Not the frame, not a good ground. Go straight to the battery. Use it when you need a ground. Don't trust any other grounds until you have found the problem.

If my pinout for the relay socket is correct, look at it in such a way that you see three pinholes down the left side, with another pinhole on the right side bottom. There should be a hole on the right side upper, that has nothing in it.

If this is correct, the single right side bottom should be hooked to the battery. Measure the power there with a meter with the other wire hooked to your ground wire.
If you do not have full battery voltage there, you need to find out why. Its a fairly straight shot to the battery.

That wire supplies power for the fuel pump, but not the relay its self. It gets its power through the middle connector on the left which comes from the EEC power relay. That is the other one there.
Power to the fuel pump comes from the lower left pinhole. All the relay does is hook the bottom left and right holes together to power the pump.
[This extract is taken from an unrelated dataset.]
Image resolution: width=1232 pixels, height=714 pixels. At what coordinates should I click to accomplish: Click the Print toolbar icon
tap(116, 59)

If you have run power to the pump and only get 6 volts, you either have a battery that is dying under load, a bad connection somewhere, or a bad ground.
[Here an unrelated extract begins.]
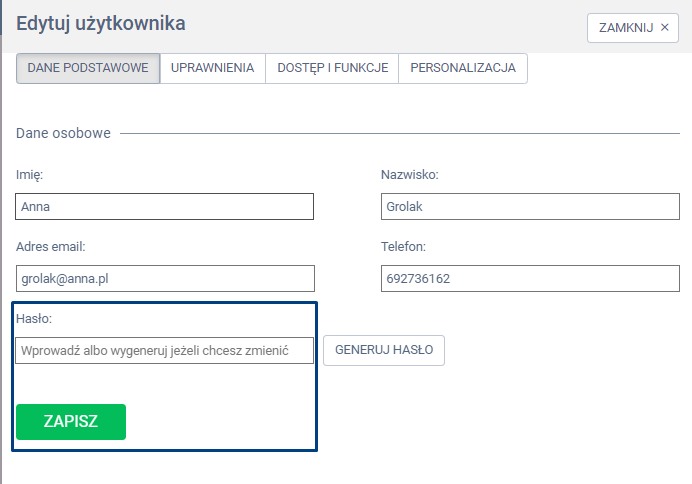Click into the Hasło password input

165,350
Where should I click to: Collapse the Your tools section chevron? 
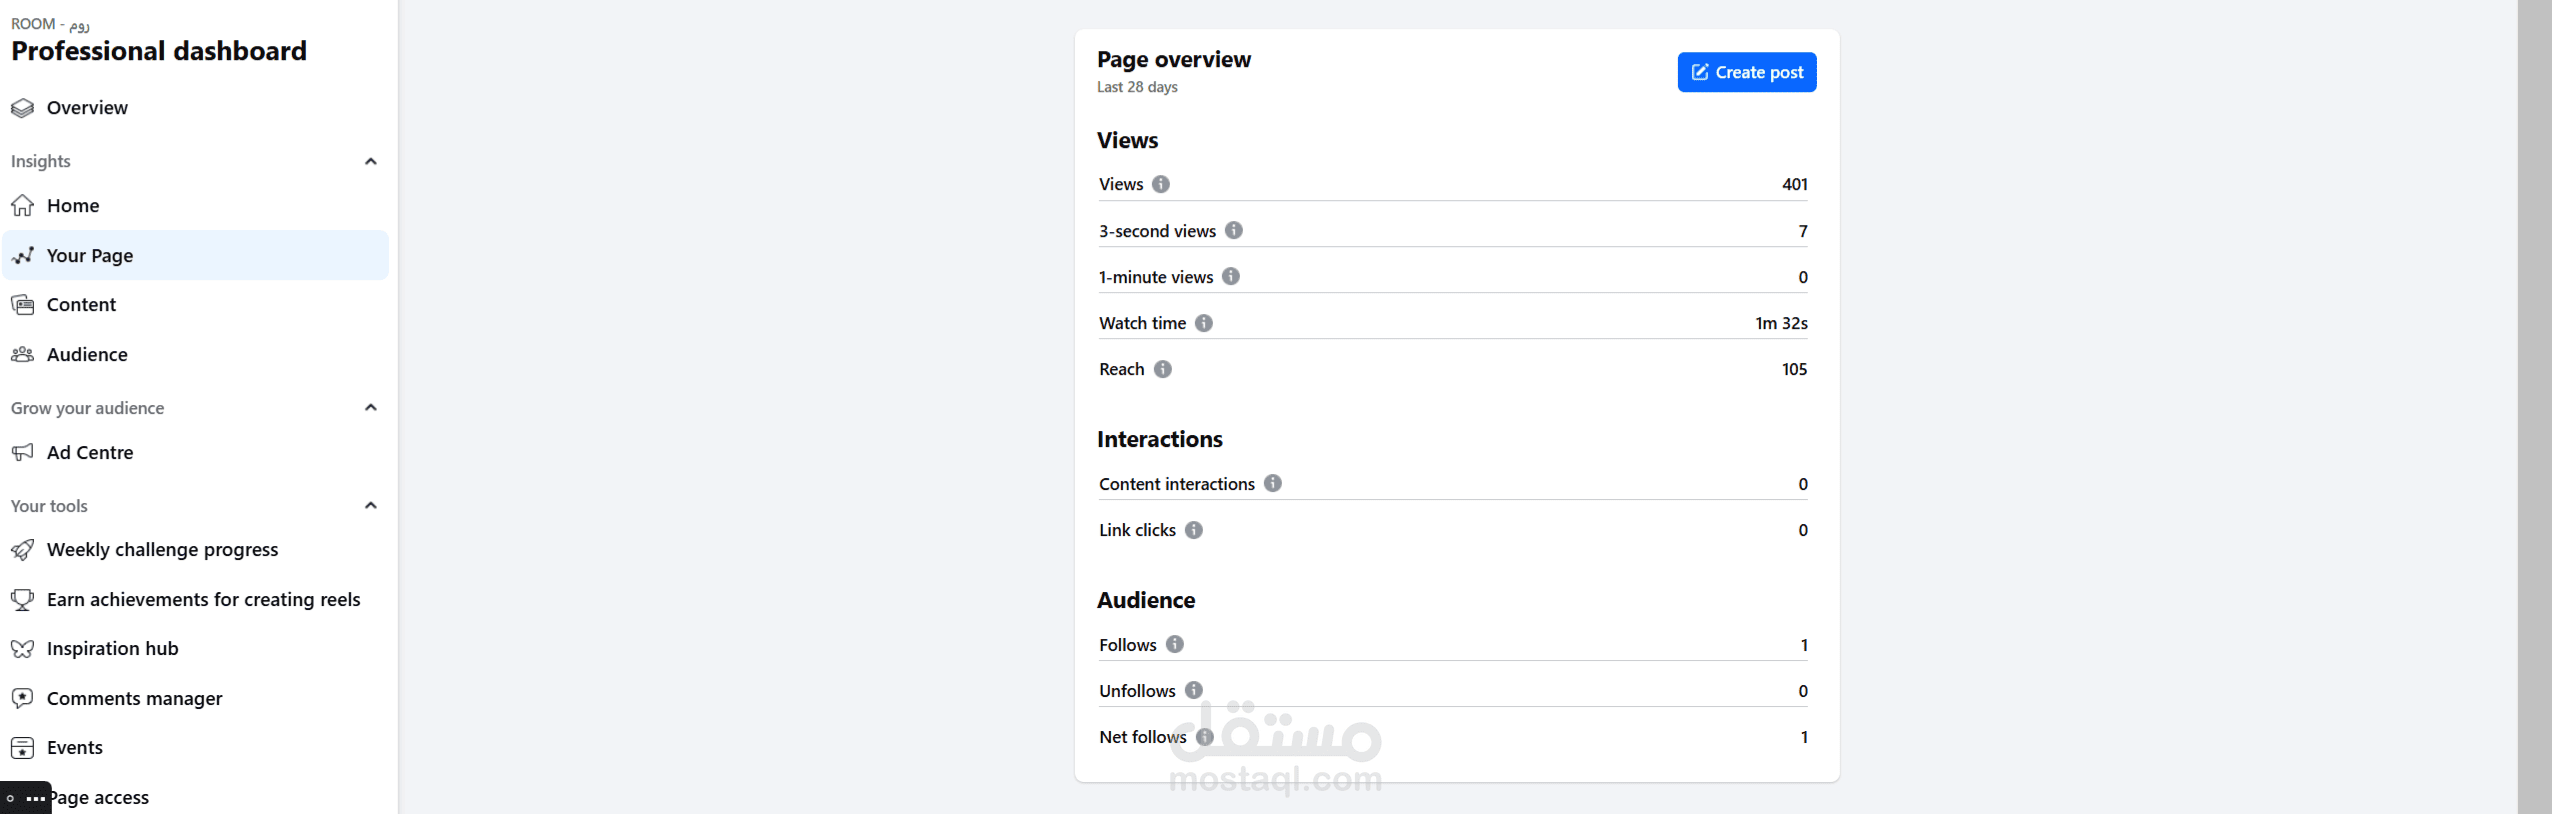click(x=371, y=505)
Check to see what the voltage is in reference to your ground wire.
Plus, its not unheard of for the tank or pump ground to be bad.

Study on what I have given you so far, and let me know.

J.
 
well we have already bypassed the factory wiring, and after finding out my buddy put the pump in backwords, its now getting fuel, but still wont run, only turn over. The scary part is we have verified spark, as well as smelling fuel in the exhaust, and it never tries to run on its on. So im at a loss. Im wondering if the factory wiring has something within it to tell the computer to allow spark or something like that.
 
Yes, there is. There is a fuel pump monitor wire that comes off the output to the fuel pump to tell the computer that the fuel pump is getting power.
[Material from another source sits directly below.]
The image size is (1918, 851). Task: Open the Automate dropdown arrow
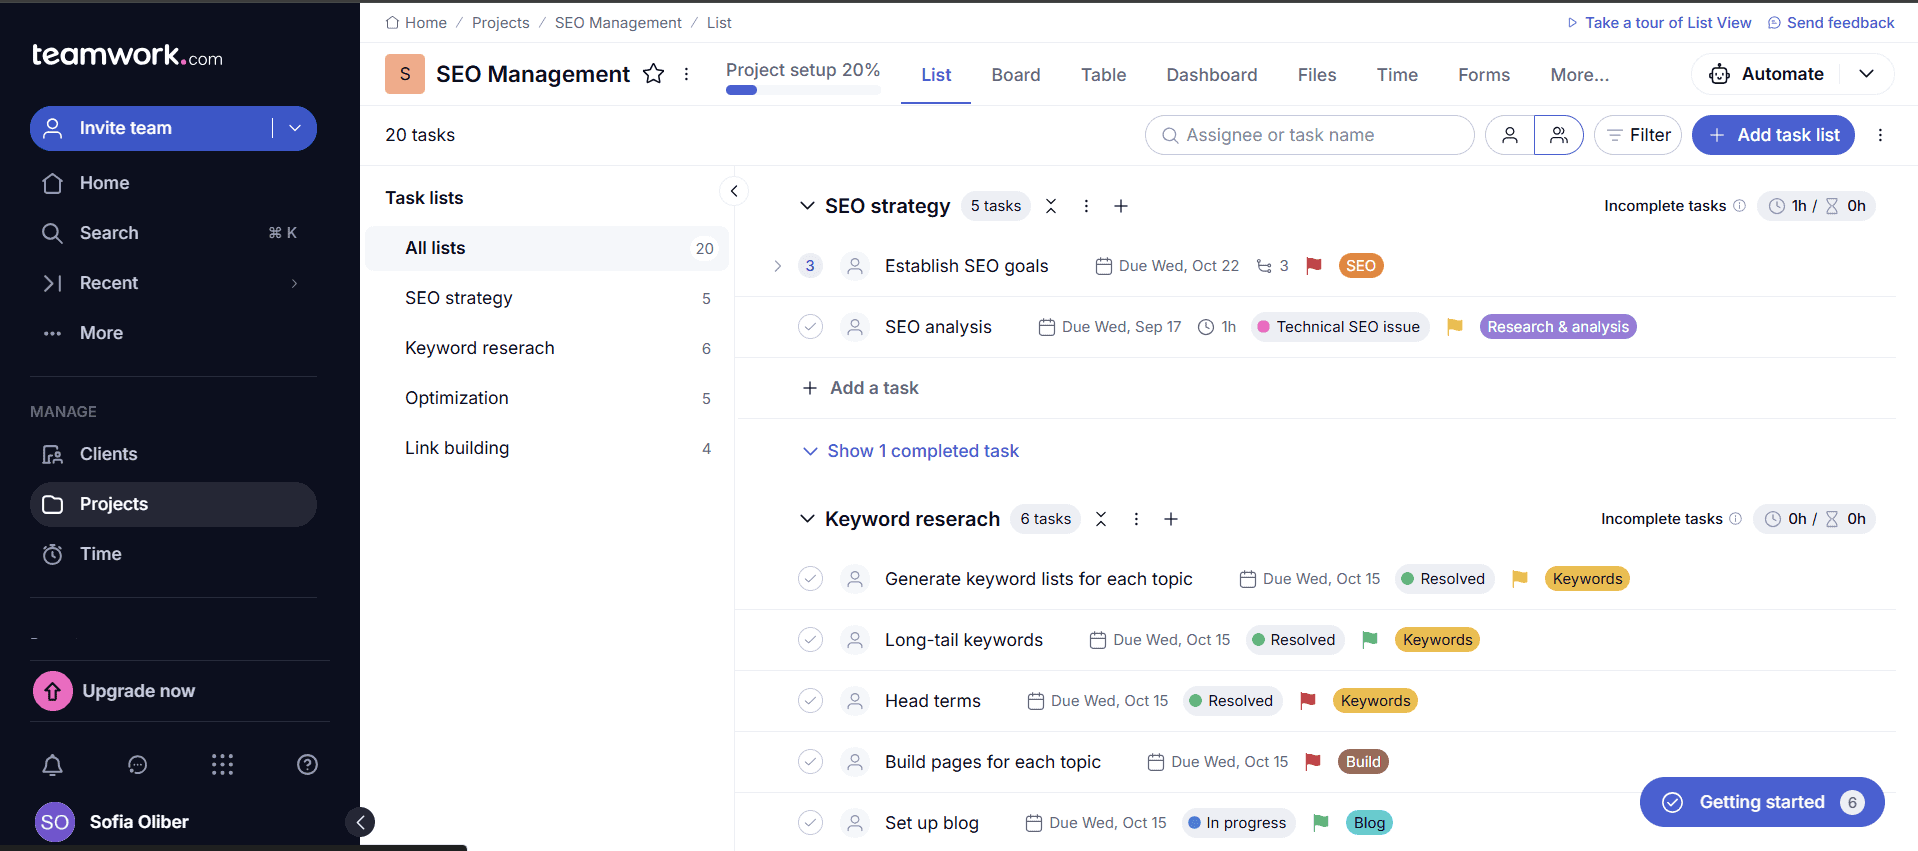(1866, 74)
It goes to pin 8 on the EEC-IV module. I don't know what color wire it is, since it is a different color depending on which engine you have.

This is a mulitport fuel injected engine, right?

Remember, that computer module does most of the engine controlling. If it is not in the loop any more, there is no telling what it will do.
For instance, that engine will not start if the computer has not opened the air bypass valve unless you are holding the throttle open a little.

If the computer is satisfied that the engine should crank, then I would suggest that you hold the pedal to the floor.
This tells the computer it is flooded, and it modifies its strategy accordingly.

But if the computer thinks that the fuel pump is not working, then it probably will not do it.

Let me know what engine you have, and I will try to come up with a workaround that will get the computer back in charge.

Right now, it sounds like its flooded.
Try pulling the vacuum line off the top of the fuel pressure regulator to see if there is any fuel in it. If you see any fuel in the vacuum line, then the diaphragm is busted and the engine is almost certainly flooded.

J .
 
Ill check the vacuum line tommorow, thanks for the help.


Duh! :o Never posted engine. Its a 302 multipoint EFI with an auto.